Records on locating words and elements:
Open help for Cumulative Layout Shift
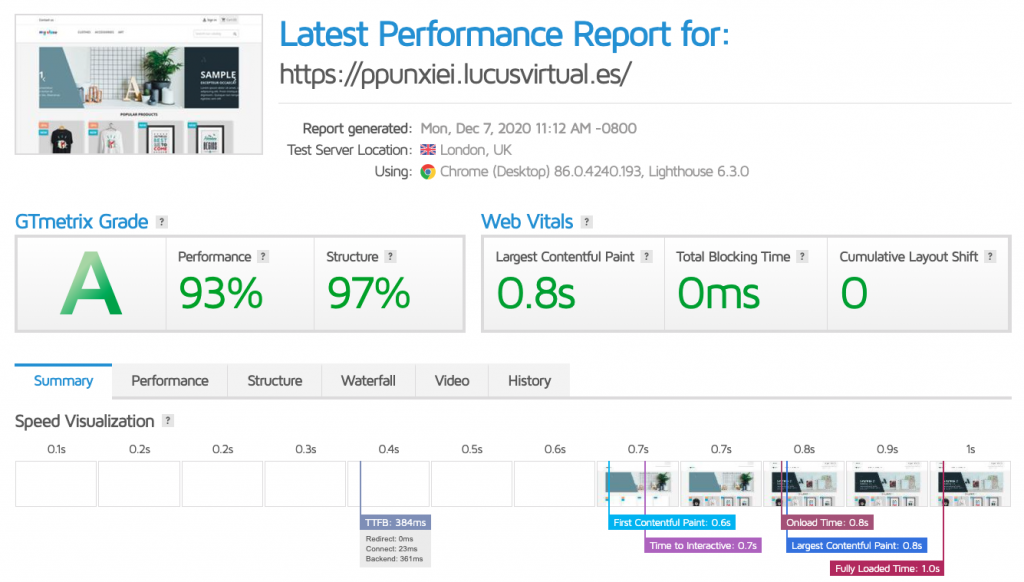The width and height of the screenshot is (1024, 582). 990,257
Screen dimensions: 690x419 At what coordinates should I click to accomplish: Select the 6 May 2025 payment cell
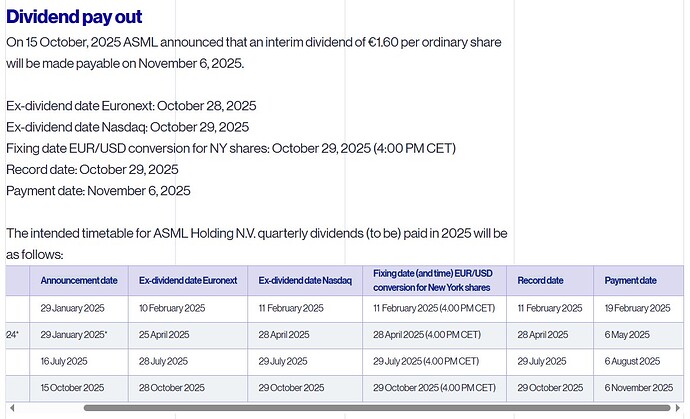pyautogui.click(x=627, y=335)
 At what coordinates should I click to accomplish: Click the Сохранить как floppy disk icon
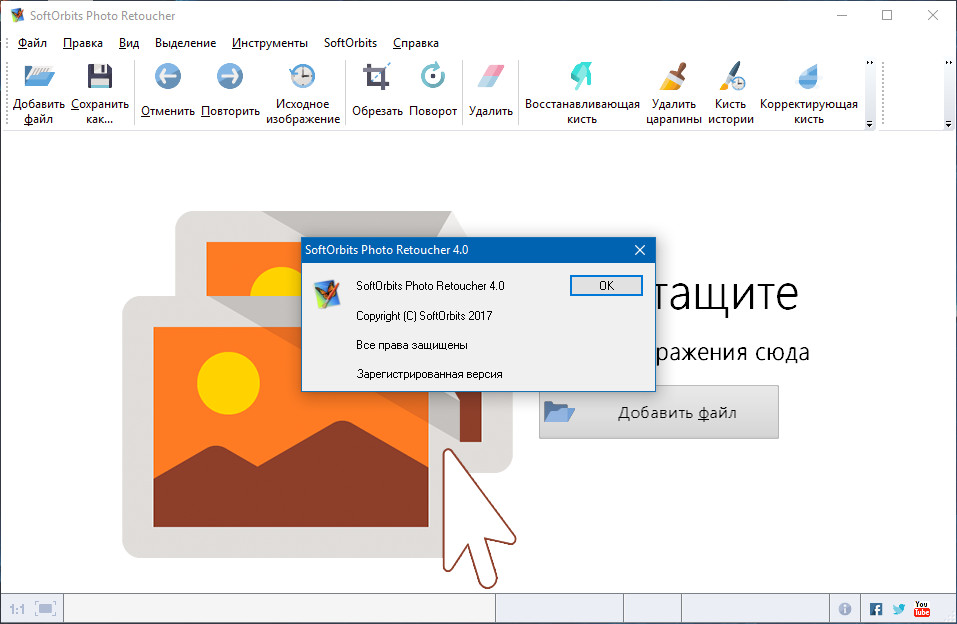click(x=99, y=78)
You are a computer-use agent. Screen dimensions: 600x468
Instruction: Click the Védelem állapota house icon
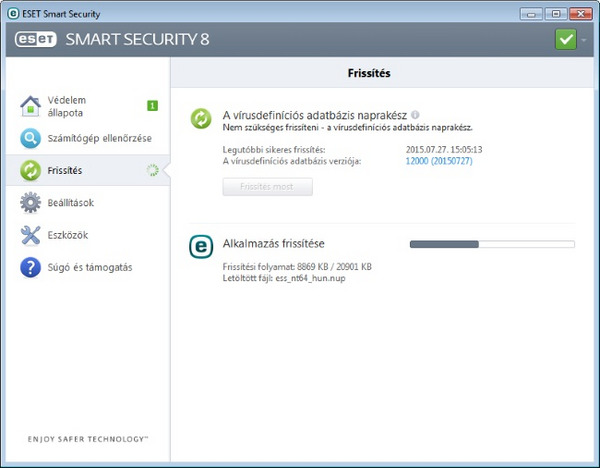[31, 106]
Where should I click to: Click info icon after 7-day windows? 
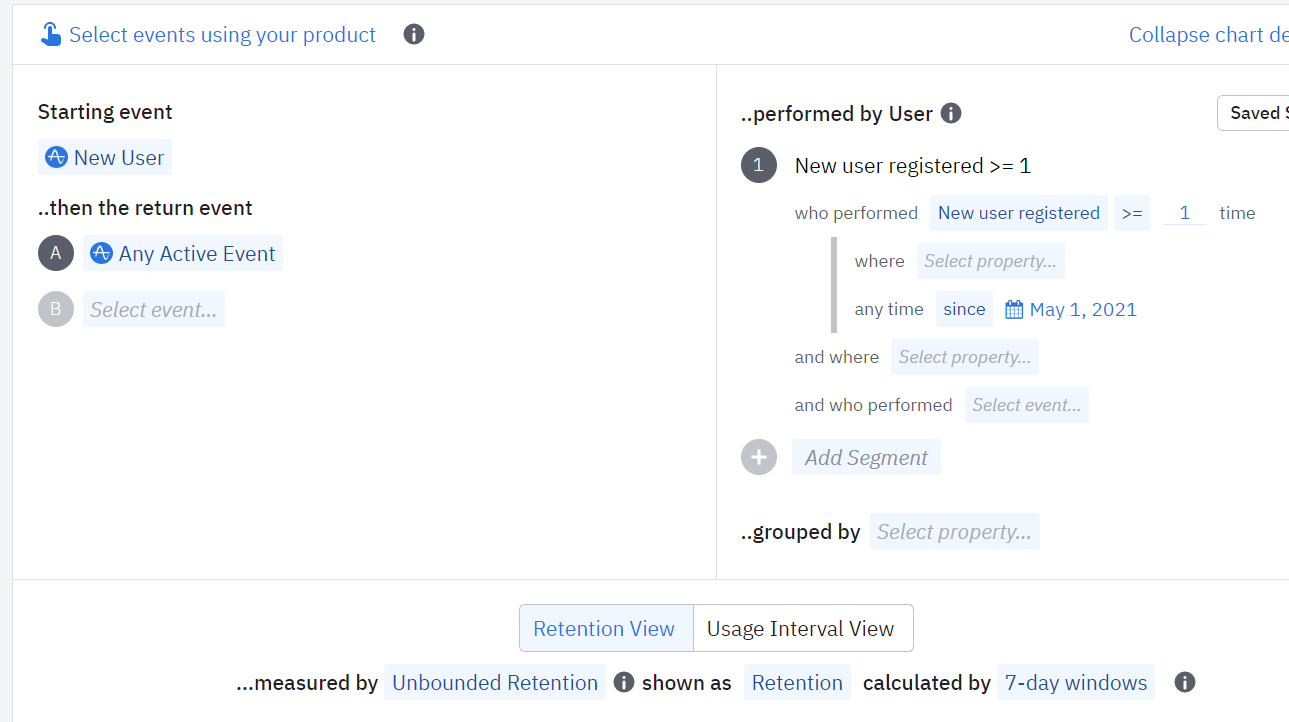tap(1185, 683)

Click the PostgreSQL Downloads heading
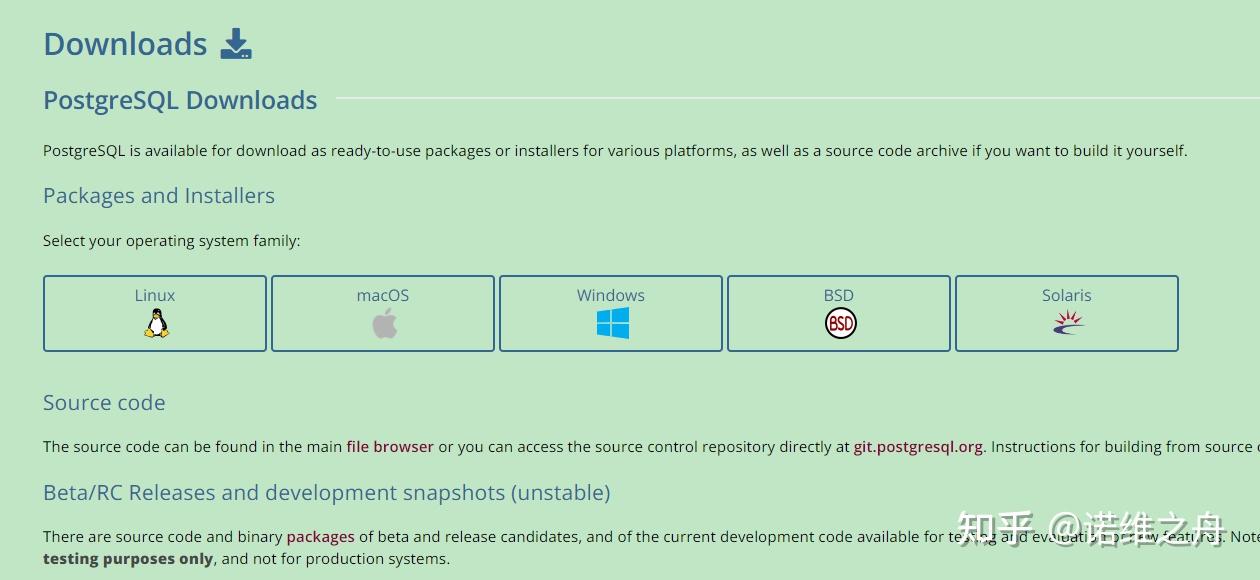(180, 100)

# Task statement
Return each line of the records that contains the string "accomplish".

# Output of the exercise
Screen dimensions: 690x419 At what coordinates should I click to accomplish: Select the 6 May 2025 payment cell
 At what coordinates should I click to accomplish: Click the Сохранить как floppy disk icon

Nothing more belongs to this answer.